Text excerpt:
## START
"21 Guns" is a song by American rock band Green Day. It was released as the second single from their eighth studio album, 21st Century Breakdown (2009), and serves as the sixteenth track from the album. The single was released through Reprise Records on May 25, 2009 as a digital download and July 14, 2009 as a CD single.

The song has been a commercial success on the Billboard Hot 100 chart, peaking at No. 22, becoming their highest charting single since "Wake Me Up When September Ends" in 2005. To date, it is also their last top 40 hit in the United States. The song is also featured on the soundtrack of the film Transformers: Revenge of the Fallen and is featured as one of the songs during the end credits.

It was nominated for a Grammy for Best Rock Performance by a Duo or Group with Vocal and Best Rock Song in 2010.
## END
Data excerpt:
## START
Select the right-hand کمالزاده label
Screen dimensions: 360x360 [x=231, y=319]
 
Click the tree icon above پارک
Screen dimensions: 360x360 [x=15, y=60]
## END
Instructions:
[1] Using the "21 Guns" text, decide whether each statement agrees with it: (a) the single came out as a CD single on May 25, 2009; (b) the song reached No. 22 on the Billboard Hot 100; (c) the song received a Grammy nomination for Best Pop Song. Answer yes or no for each, quoting the text's deciding words.
[2] Please set down the part of the "21 Guns" text starting with "The song has" and going on through "the end credits.", keeping its wording unchanged.

Answers to the exercise:
[1]
(a) No: "July 14, 2009 as a CD single."
(b) Yes: "peaking at No. 22"
(c) No: "Best Rock Performance by a Duo or Group with Vocal and Best Rock Song in 2010"

[2]
The song has been a commercial success on the Billboard Hot 100 chart, peaking at No. 22, becoming their highest charting single since "Wake Me Up When September Ends" in 2005. To date, it is also their last top 40 hit in the United States. The song is also featured on the soundtrack of the film Transformers: Revenge of the Fallen and is featured as one of the songs during the end credits.